But maybe I shouldn't be surprised at all. Time has become the ultimate commodity. We can't make more of it, and there's never enough. Due to the wonders of technology, we're now 100% connected at almost every moment of our day, so time away from the office no longer means what it did a few years ago. Technological innovation is also responsible for helping us better manage our limited time. TiVo is the ultimate "time-shifting" device. Why waste 2 minutes and 2 seconds watching commercials when you can fast-forward to the magic of Chuck Woolery making a Love Connection?
Given its scarcity, quantifying the value of time has become a priority for advertising executives. A 30-second commercial costs more to air than a 15-second one. Print ads are measured by the number of readers as well as the length of time they are viewed. Supermarkets value store shelves and end caps by how long people linger in those specific spots. For those who buy media, there's a comfort level to these familiar models. Getting more "time" feels like it is worth spending more for.
Yet marketers demand more than time from consumers. They demand "engagement," or the blend of time and attention. (If you've ever left the TV on in the background while doing something else, you know what I mean.) In other words, marketers don't just strive for time. They strive for well-spent time in which the viewer is participating with the brand's message. Looked at in this light, engaged time may be the ultimate starting point to build a framework for an effective media buy.

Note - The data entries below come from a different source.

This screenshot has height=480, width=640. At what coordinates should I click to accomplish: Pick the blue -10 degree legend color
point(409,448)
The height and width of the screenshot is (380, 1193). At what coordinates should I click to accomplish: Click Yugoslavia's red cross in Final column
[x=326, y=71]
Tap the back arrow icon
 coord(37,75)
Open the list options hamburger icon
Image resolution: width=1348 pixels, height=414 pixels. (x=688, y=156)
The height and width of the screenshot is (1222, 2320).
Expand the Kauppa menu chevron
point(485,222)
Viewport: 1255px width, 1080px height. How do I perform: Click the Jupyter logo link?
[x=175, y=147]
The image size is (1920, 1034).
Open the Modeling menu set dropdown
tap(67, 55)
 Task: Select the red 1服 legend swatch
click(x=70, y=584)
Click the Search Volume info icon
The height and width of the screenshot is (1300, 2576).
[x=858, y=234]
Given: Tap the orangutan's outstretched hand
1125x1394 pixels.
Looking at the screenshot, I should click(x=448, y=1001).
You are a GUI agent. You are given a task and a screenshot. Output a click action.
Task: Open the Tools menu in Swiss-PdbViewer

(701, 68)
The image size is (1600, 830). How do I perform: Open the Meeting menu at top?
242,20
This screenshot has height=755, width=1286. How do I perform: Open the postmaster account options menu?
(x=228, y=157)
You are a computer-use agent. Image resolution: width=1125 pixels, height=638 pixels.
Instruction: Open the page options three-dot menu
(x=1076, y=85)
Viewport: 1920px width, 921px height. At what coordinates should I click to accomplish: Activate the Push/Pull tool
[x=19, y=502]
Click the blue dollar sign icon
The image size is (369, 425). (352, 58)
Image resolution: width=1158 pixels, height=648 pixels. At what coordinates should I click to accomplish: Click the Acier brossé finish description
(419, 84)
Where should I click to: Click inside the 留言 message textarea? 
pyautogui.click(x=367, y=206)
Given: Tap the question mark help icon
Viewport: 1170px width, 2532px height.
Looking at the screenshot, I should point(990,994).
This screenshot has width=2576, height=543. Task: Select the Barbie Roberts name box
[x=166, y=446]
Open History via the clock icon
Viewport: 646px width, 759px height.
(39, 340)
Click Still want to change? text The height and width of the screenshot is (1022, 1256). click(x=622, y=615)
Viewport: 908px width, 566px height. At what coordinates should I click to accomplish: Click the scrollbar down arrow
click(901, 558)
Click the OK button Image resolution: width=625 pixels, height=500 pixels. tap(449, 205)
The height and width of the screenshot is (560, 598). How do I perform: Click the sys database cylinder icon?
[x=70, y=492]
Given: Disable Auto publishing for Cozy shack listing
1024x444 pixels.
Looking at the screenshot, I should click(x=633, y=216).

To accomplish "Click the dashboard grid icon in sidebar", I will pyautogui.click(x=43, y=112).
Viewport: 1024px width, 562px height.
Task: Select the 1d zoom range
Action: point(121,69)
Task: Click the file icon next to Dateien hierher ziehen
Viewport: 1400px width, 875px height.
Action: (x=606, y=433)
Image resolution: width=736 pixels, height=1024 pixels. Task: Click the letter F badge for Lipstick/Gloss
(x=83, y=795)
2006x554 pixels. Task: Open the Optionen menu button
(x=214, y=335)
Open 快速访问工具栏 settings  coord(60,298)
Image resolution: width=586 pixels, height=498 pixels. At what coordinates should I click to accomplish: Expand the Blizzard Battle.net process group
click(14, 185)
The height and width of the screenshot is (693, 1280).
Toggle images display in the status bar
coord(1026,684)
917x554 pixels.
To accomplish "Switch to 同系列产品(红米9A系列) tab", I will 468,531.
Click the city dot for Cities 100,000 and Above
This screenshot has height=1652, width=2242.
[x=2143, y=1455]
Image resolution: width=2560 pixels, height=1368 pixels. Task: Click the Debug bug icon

The latest research in our series of whitepapers on how to value conversations, BzzAgent explores the question: Where do your dollars drive the greatest time and attention for a consumer? Stripping away all other factors, how does a consumer recommendation stack up against other media forms on the basis of time? On average, we spend more than 6 minutes engaged with someone else when we're sharing our opinions or discussing brands. And short of being a painfully shy shoe gazer or suffering from a BlackBerry addiction, most of us actually do listen closely when talking with others. Does this level of engagement make word of mouth more valuable than other forms of media?
Few would argue against the credibility that comes from a peer recommendation, but the real question comes down to how a marketer can value conversational media against everything else they're buying. Maybe the ultimate measure is much simpler than trying to tease out CPx-type results from each impression. Maybe the true measure of the value can be found in a single rhetorical question: How much is your time worth to you?
One of my employees lives in a modern-era cabin located some two hours west of Boston. There's a rumor that he heats his home with a wood-burning stove. He recently told me his home computer is Internet-enabled, but he rarely turns it on during the weekend. And if he does, he doesn't check his email or browse the Web. We used to wonder what it was like to be a Luddite. To be truly off the grid. Of course, some thought he must be crazy. But given how little time we all have to dedicate to the things that matter, we now realize he's probably the sanest of all of us.